* _INPUT DATA_:
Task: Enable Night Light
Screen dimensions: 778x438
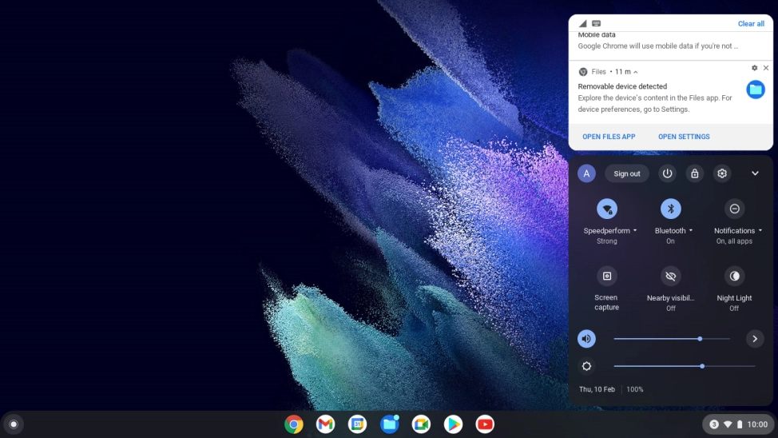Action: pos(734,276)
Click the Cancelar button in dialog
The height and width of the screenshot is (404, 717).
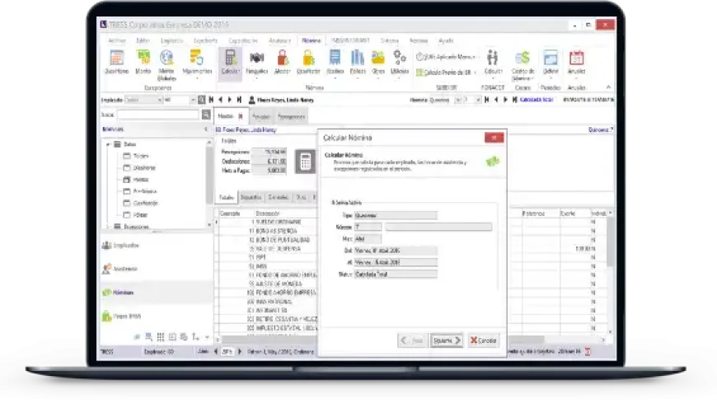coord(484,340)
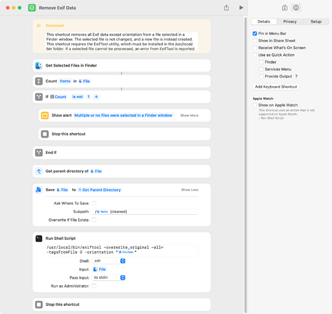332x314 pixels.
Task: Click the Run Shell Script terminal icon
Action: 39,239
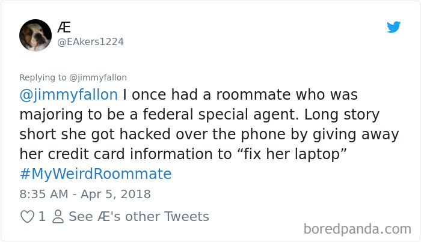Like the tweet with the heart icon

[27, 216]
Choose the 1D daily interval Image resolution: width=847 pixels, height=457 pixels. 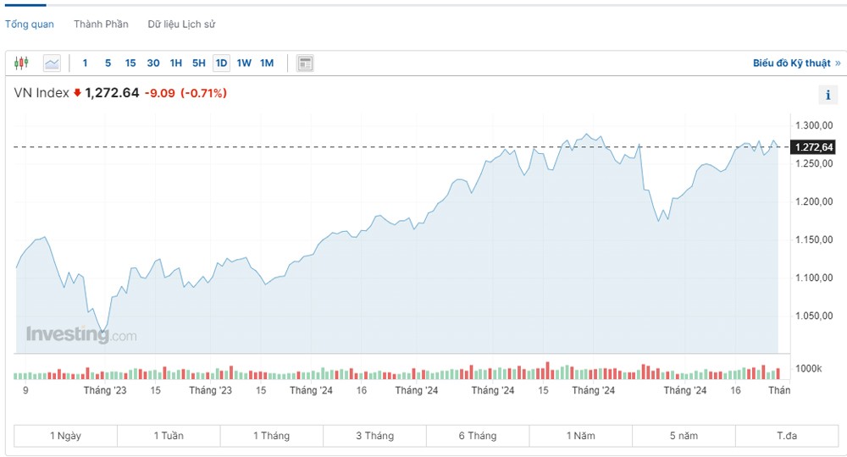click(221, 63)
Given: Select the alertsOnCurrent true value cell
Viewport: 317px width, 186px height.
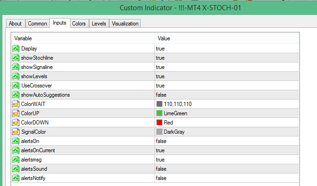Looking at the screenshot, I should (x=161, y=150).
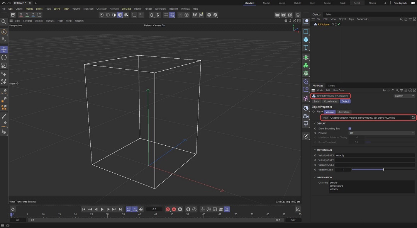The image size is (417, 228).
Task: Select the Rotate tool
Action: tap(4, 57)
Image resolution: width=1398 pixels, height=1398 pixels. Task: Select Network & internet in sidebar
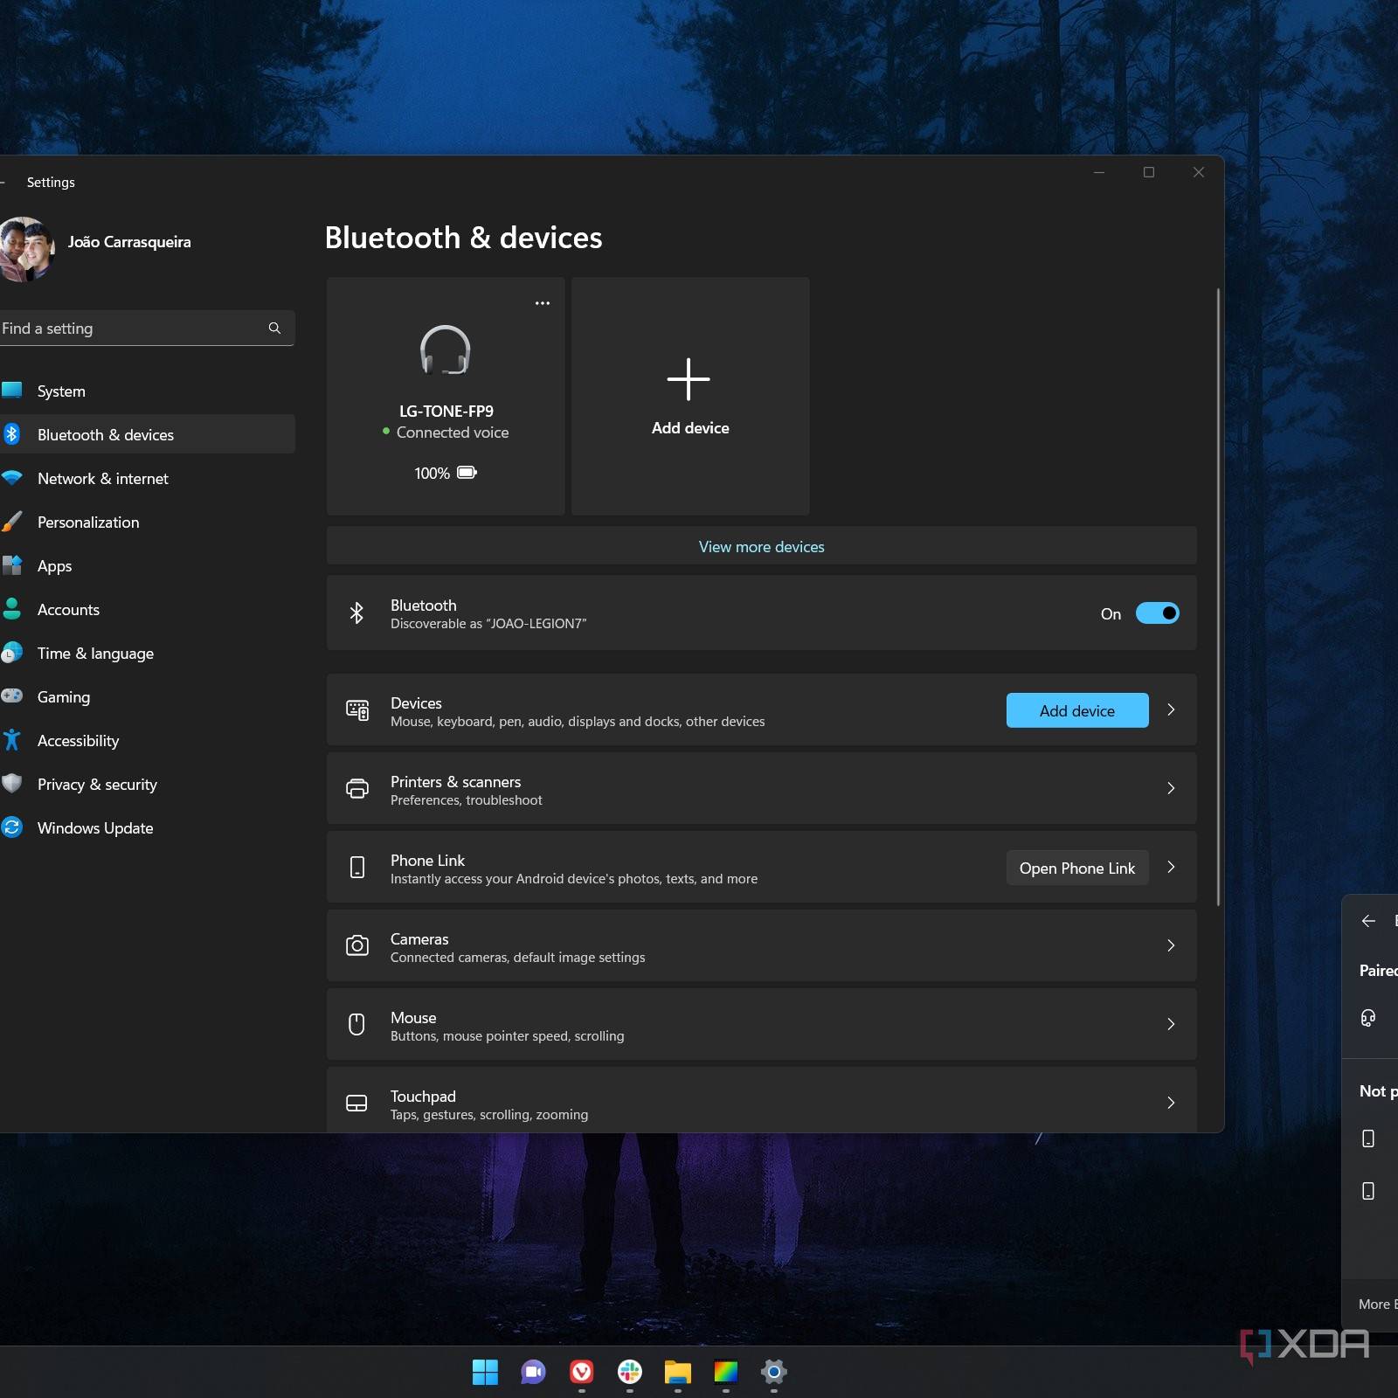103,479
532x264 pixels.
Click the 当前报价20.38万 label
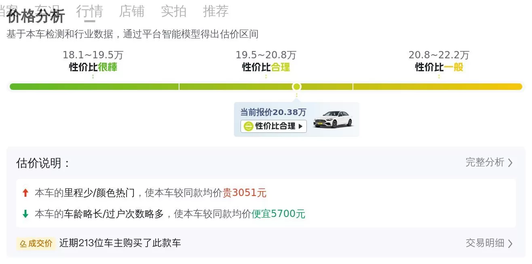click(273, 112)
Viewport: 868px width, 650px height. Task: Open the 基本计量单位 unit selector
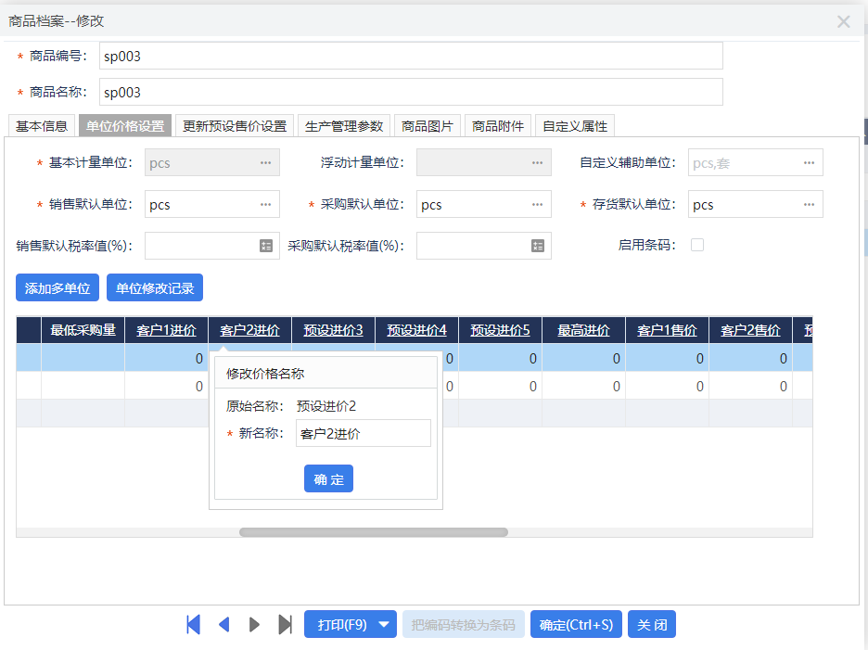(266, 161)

...

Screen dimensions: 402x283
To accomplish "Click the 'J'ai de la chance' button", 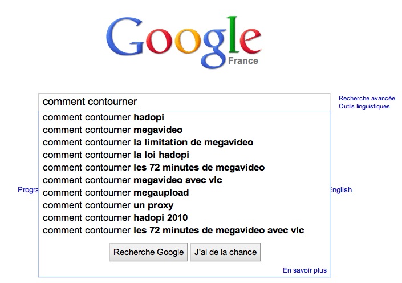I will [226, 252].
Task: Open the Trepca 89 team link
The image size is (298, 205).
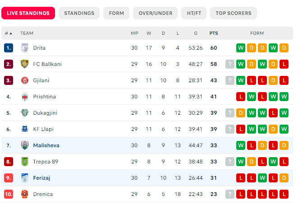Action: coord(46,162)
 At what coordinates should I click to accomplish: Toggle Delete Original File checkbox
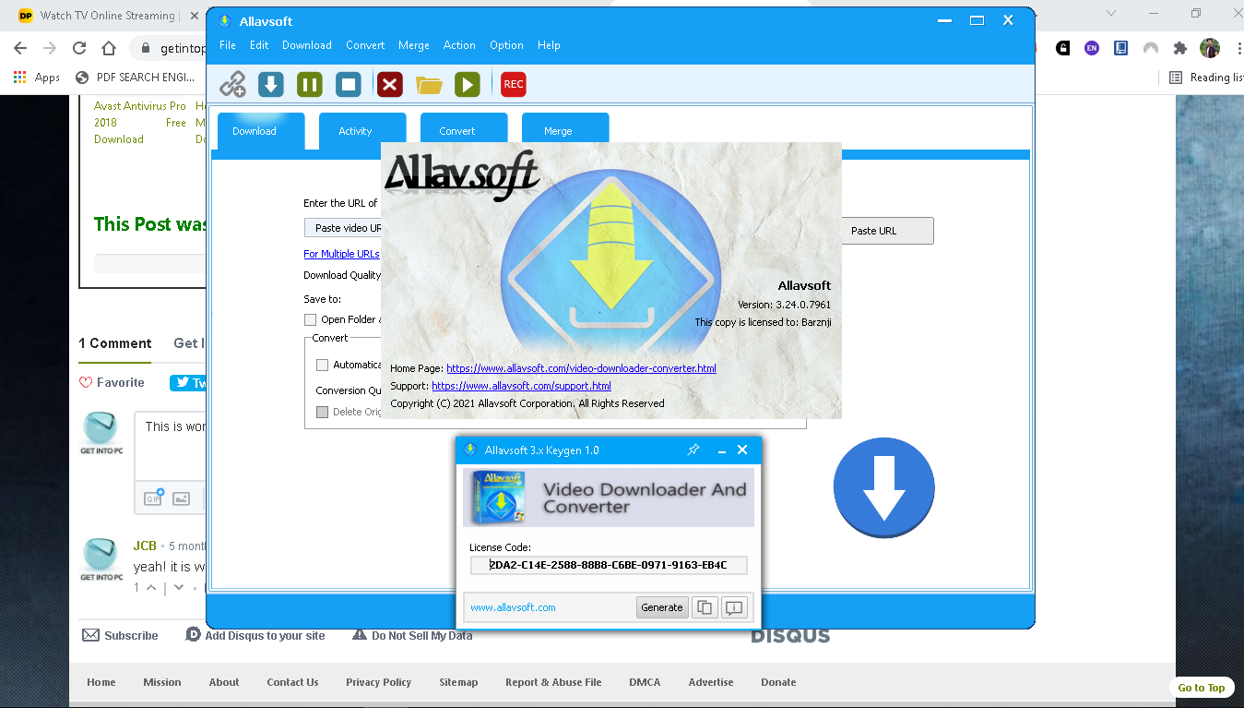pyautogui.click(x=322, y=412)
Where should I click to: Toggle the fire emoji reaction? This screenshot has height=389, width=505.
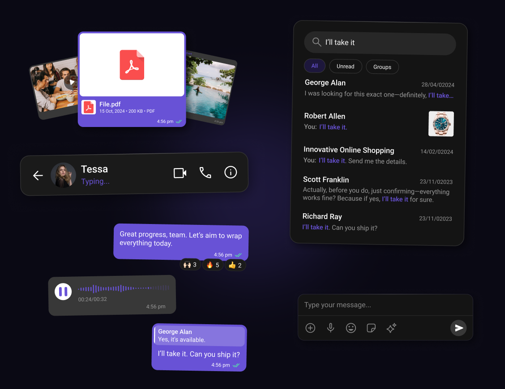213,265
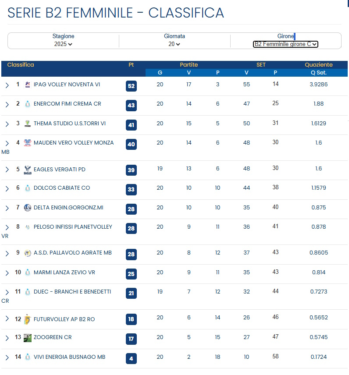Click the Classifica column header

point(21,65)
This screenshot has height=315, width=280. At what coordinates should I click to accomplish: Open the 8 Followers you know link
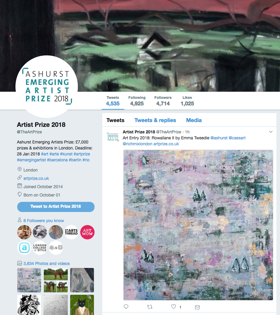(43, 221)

...

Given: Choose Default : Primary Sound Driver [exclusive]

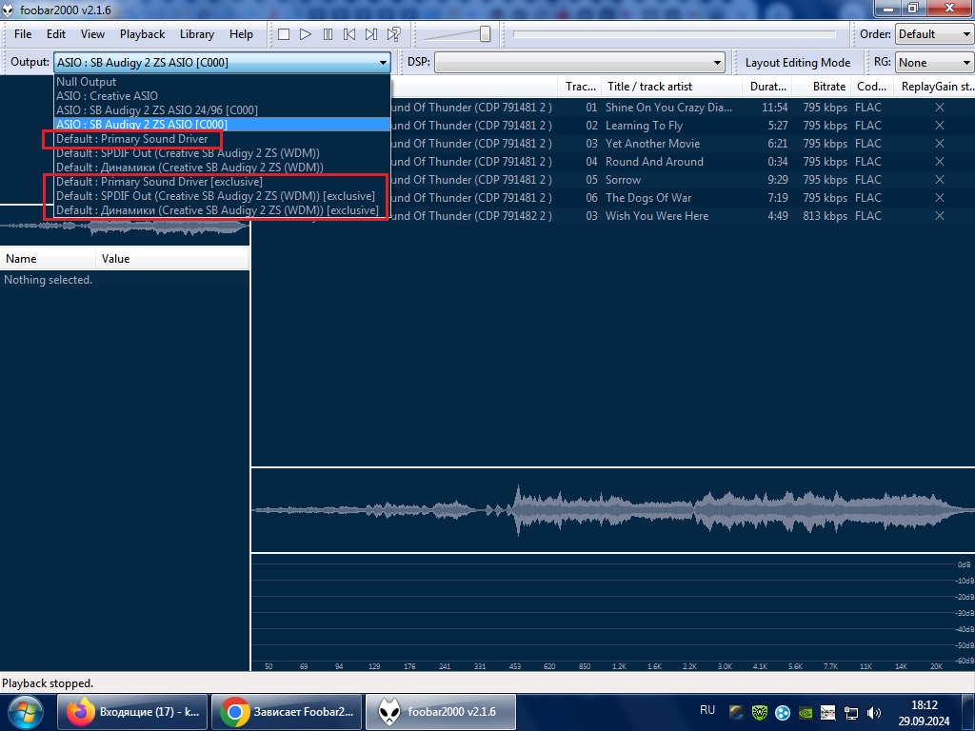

* _EXERCISE DIRECTIONS_:
Check the listing for the word "Given". Show each line that has it.

* _ANSWER BOX_:
Given: Select the alertsOnCurrent true value cell
Given: Choose Default : Primary Sound Driver [exclusive]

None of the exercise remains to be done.